A series of hacking incidents have plagued the nation of late. Auction, an online open market, had private information of over 10 million users stolen in February 2008, followed by a leak at GS Caltex in the same year. More recently, Shinsegae Mall had the information of 20 million clients stolen last year, and Hyundai Capital had critical information such as passwords and credit ratings taken.

“Unlike previous incidents, this one is notable as we expect portals to have a very high level of security. Moreover, SK Communications is the operator of one of the country’s three biggest portals,” the spokesman said.

Voice phishing to surge

SK announced that it had blocked access to its system from China based IPs. It is also asking users to change their passwords. “The resident registration number and passwords were encoded with the highest level of technology. They are safe,” a representative for SK Communications said.

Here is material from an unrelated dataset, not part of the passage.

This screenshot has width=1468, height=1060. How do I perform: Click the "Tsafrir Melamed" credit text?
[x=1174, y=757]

If hackers succeed in decoding them, however, the damage could be huge. Nateon, a messenger service, is linked with mobile phones, and hackers could look into text messages of its users. Messenger phishing was also rampant at Nateon, where people were duped by those disguising themselves as their friends on messenger and sent them money.

The regulator said that the biggest concern for now is voice phishing. “As the phone numbers got hacked, voice phishing could surge using this information. As e-mail addresses were also exposed, spam mail could increase,” the spokesman said. Using the phone number, the voice phishing scammers make a phone call to the victim, posing as police, bank officials or even kidnappers, duping them to send money to fraudulent accounts. The victims often get duped as the scammers have much of their personal information.

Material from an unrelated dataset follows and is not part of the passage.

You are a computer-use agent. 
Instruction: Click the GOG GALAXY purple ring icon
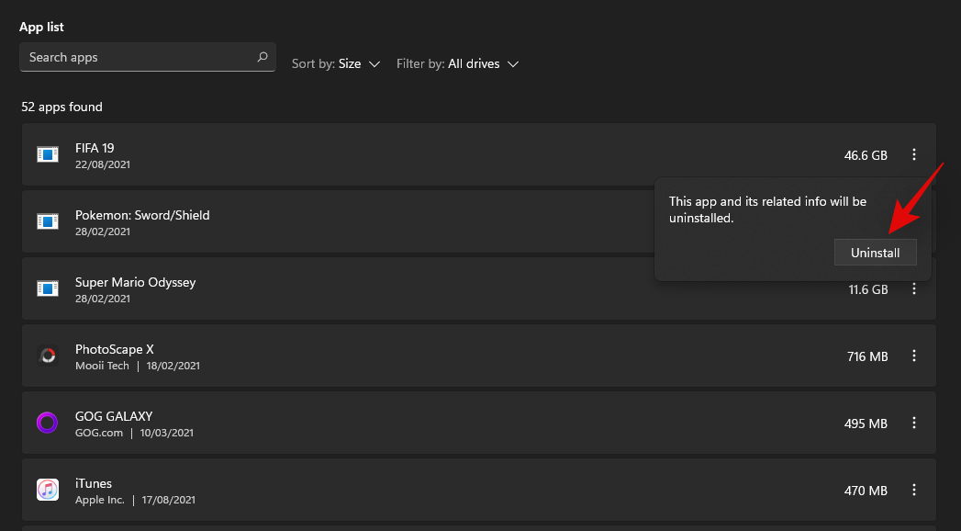pos(48,423)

The regulator advised people to change passwords not only for Nate and Cyworld but also for other sites if they use the same username and passwords.

“We sincerely apologize to our customers for the scandal,” said Joo Hyung-chul, the chief executive of SK Communications. “We will take all measures to prevent a recurrence of such an incident and minimize the damage to customers, and we will fully cooperate with the investigation to find out how it took place and to retrieve customer information,” he said.